Georgia is South Korea

Love is barbecue and Kia automobiles aren’t the only things Georgia and South Korea have in common.

I’ve always been struck by the similarities between Georgia and South Korea. Always.

Georgia once hosted the Summer Olympics. So did South Korea.

Georgia is resentful of the north. So is South Korea.

Georgia has several excellent Korean restaurants. So does South Korea.

So it was no surprise when I learned today Georgia and South Korea have a nearly identical HDI score.

The HDI, or Human Development Index, is used by the United Nations Development Program to quantify a country’s development by combining statistics on life expectancy, literacy, education levels, and GDP.

The super blog The Map Scroll applied the UN’s HDI’s criteria to each of the 50 U.S. states.

The results are interesting.

Some U.S. states rank as high as perennial quality-of-life superstars Australia, Sweden and the Netherlands. They’re the dark green states.

Other states, mainly clustered in Appalachia and the former Confederacy, are no better-off than Kazakhstan. They’re the light green states.

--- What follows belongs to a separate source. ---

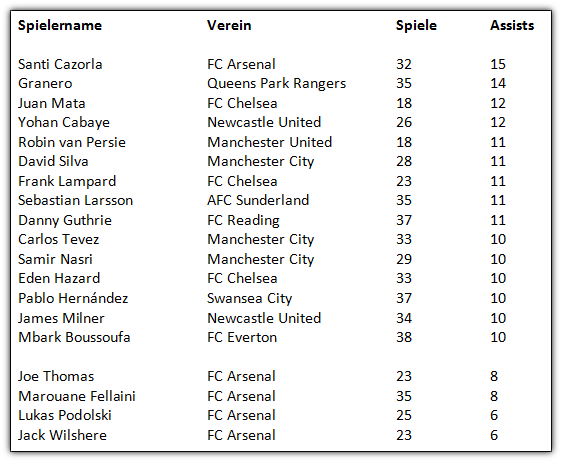Viewport: 562px width, 462px height.
Task: Click the Lukas Podolski name
Action: click(x=65, y=415)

Georgia is somewhere in the middle — nearly tied with South Korea.

Its makes sense to me.

Not too long ago, Georgia was a poverty-stricken shithole. The state’s HDI has rise above its neighbors thanks to a solid half-century of rapid economic growth. We’re not quite Maryland yet, but we ain’t Mississippi.

In that sense, Georgia is also like South Korea. 50 years ago, South Korea was a war-beaten dirtpile. Today it boasts the second most advanced economy in Asia. It ain’t quite France, nor is it Burma.

Incidentally, if you eyeball the shading on the above map you might notice its resemblance to another map: the red-n-blue U.S. presidential electoral college map.

Almost without exception, the states with the highest HDIs (the darkest green states on the HDI map) voted for Obama.

And the states with the lowest HDIs (the lightest green states on the HDI map) voted McCain.

The only exception I notice is Alaska, home state of McCain’s running mate.

(Hat-tip to Richard Florida, who is subbing for Andrew Sullivan this week.)